— Что? — спросил Димка, не дождавшись продолжения. Разговор перестал ему нравиться совсем.
Метис молча смотрел на него, явно собираясь что-то сказать — но всё не решаясь.
— Я тебе покажу кое-что, — наконец, сказал он. — Тогда, надеюсь, сам поймешь.
Он быстро повернулся на пятке и вышел, с шелестом задвинув «дверь». Димка вздохнул. На самом-то деле Метис был старше его раза в три, и споря с ним он и впрямь чувствовал себя дураком. Только вот правее от этого он всё равно не казался…

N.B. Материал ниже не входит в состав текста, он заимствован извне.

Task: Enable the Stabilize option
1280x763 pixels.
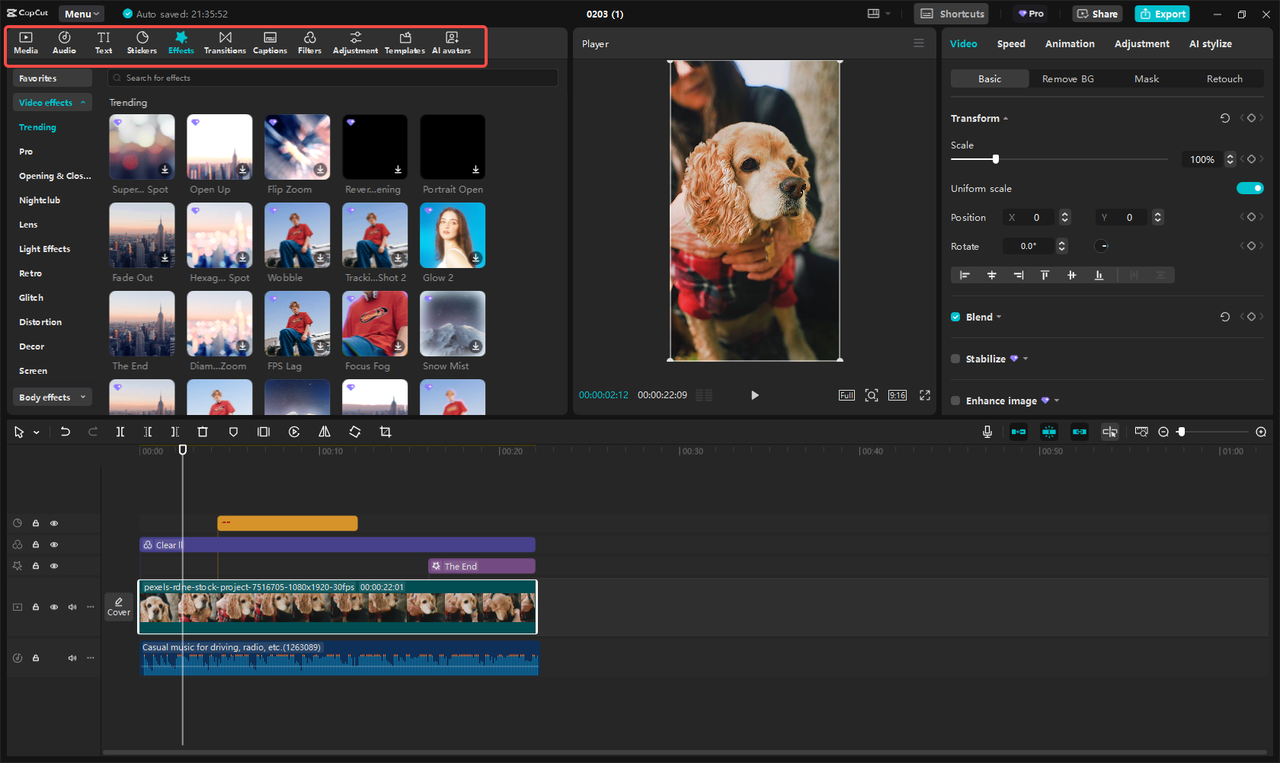Action: [955, 358]
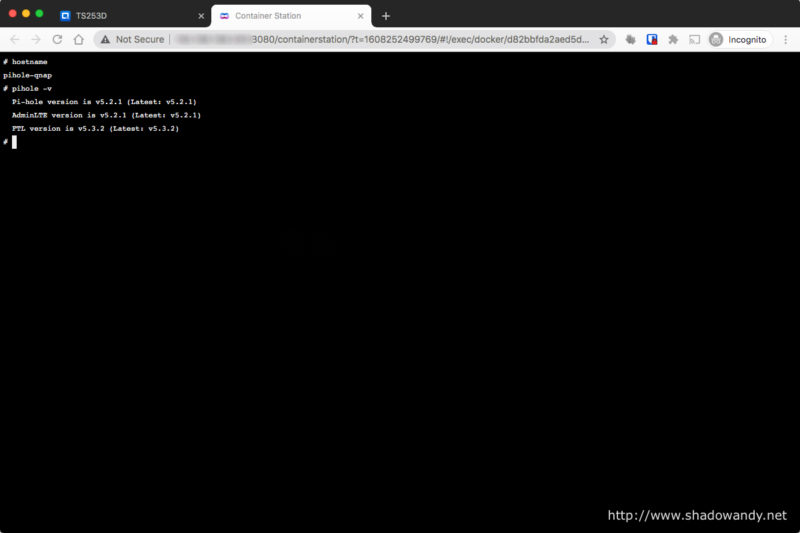The height and width of the screenshot is (533, 800).
Task: Open the gray puzzle-piece extension icon
Action: (x=631, y=39)
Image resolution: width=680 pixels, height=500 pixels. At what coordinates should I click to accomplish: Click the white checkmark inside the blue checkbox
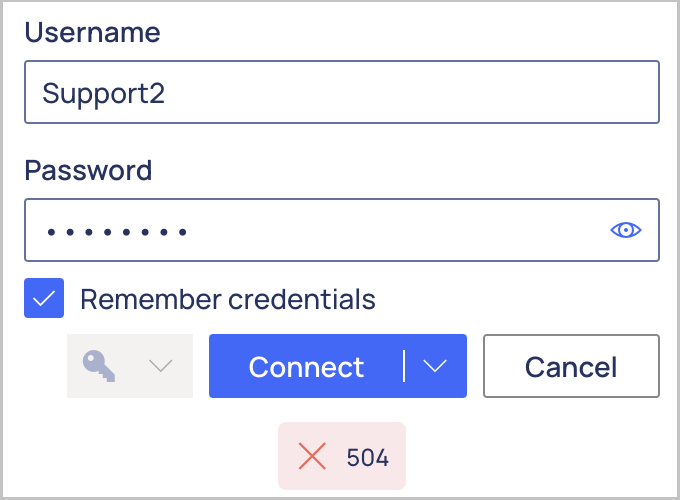click(x=44, y=299)
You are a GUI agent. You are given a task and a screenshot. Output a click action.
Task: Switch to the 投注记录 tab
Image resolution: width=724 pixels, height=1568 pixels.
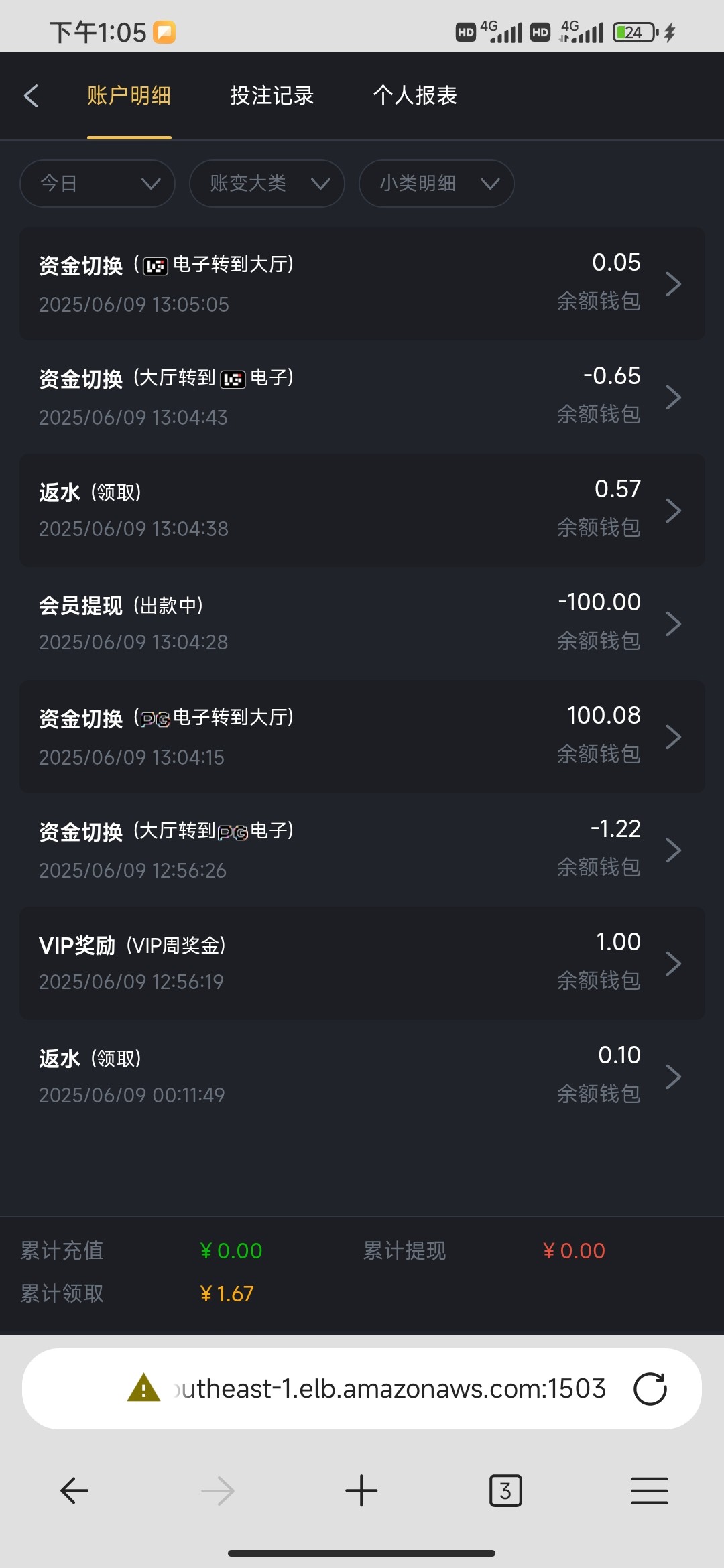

Ждать ему пришлось недолго — с минуту, быть может. Потом Метис вернулся и молча протянул ему блокнот. Старый, потертый, из той, ещё до Ойкумены, жизни. Но дорогой. При первом же взгляде на него Димке вспомнились всякие аристократы, которые аж в Париже заказывали себе бумагу для одного какого-то конкретного письма. Ну и ещё, естественно, девчонки из самых выпендрежных, которые целый блокнот могли «оформить» разными нарисованными от руки виньетками — ну, чтобы, типа, только мой неповторимый стиль — «а я вот любые заметки пишу на таких вот высокоартистичных и сильнохудожественных листочках». Но это был явно фабричный блокнот, такие Димка видел в магазинах: формат вертикальной половины обычного машинописного листа, красивая глянцевая обложка, перфорация под отрыв листа, очень качественная белая блокнотная бумага, тонкая, но плотная, а внизу каждого листа, в правом уголке — какой-нибудь рисунок, либо голубой, либо светло-коричневый, либо бледно-зелёный: парусник, или олень, или изящный цветок. И все твои письма и заметки тут же приобретают эдакий оттенок яркой индивидуальности и тонкого художественного вкуса… Как говорил Димкин отец, вещь с понтом и претензией. Этот вот блокнот как раз был с кораблями. Синенькими, под цвет моря. И исписан четким, очень аккуратным почерком, при первом же взгляде на который в душе у мальчишки шевельнулась черная зависть: ему до такого было очень далеко. Он вздохнул, и вновь взглянул на первую страницу.
«22 мая 1989 года. Сегодня, в мой пятнадцатый день рождения, мама подарила мне этот блокнот. Я решил начать вести дневник…»
Димка поднял глаза и вопросительно посмотрел на Метиса. Ему мама внушила, что читать чужие дневники — мерзость и гадость, и сейчас он чувствовал себя очень неловко. Дурацки даже чувствовал.
— Ты в самом конце читай, — неохотно сказал Метис. Видно, неловко сейчас было и ему.
Димка молча открыл последнюю страницу. Почерк здесь был совсем другой — дерганый, рваный. Верно, не нужно было быть экспертом-графологом, чтобы понять — всё это писалось в очень раздерганных чувствах.